Question on Impact of Independent Variable Interpretation


Suppose i have a normal linear regression construct, like
Sales = Intercept + M1*X1 + M2*X2 + M3*X3

Suppose X1,X2,X3 are the statistically significant variables from the model. I want to create some sort of a simulator which says , for X% increase in X1, what is increase in Y, likewise for X% increase in X2, what is increase in Y, and so on...

I know that typically, what we do is keep X2,X3 at average and multiply M1*X1 (Let's say this X1 value is 10 in first case, and then X1 value is 11 in 2nd case, here we have between the 2 scenarios we have increased X1 by 10% and hence i can measure what happens to Y keeping all other variables constant/median/average?)

PLease let me know if this is the right way to interpret this and if i am framing the question correctly?
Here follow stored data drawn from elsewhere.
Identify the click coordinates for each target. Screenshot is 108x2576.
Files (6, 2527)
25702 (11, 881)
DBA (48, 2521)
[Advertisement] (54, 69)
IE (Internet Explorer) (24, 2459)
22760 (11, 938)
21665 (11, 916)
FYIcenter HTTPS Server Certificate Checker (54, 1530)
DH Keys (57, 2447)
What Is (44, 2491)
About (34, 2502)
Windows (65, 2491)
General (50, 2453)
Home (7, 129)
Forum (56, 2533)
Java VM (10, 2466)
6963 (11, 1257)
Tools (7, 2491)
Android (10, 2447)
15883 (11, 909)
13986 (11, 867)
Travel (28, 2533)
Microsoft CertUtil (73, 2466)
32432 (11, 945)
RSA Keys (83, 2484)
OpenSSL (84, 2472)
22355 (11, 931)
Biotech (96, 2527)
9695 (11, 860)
Less is more. Stay pure. Stay poor.
We are to assume all variables are continuous in formatting?

You can log all independent and the dependent variable, then all interpretation are approximately on the % scale. Look up log-log linear regression or elasticity. If doing this, you would want to double check your linear regression assumptions to make sure you did not introduce any issues.
Most independent variables are % variables with values between 0-100% and 1 variable is a continuous variable with values of 0.2 to 1.5. Dependent variable is also a continuous variable with values from 0 to 1..,,

Basically, all my independent variables are % variables, except 1... Dependent variable is also a continous variable with values from 0 to 1...

Like in a normal regression, for the % Independent variable, can i not say "1 Unit/1 % increase in Independent variable results in (Beta/m1) increase in Dependent variable with all other variables being constant?. Please let me know.. I Want to quantify this..


Less is more. Stay pure. Stay poor.
Are most of these percentage variable have centrally located mean without too much dispersion? If values hang out around the bounds there can be some issues and if dependent variable is % not centrally located beta regression may be a better fit. How do the model residuals look?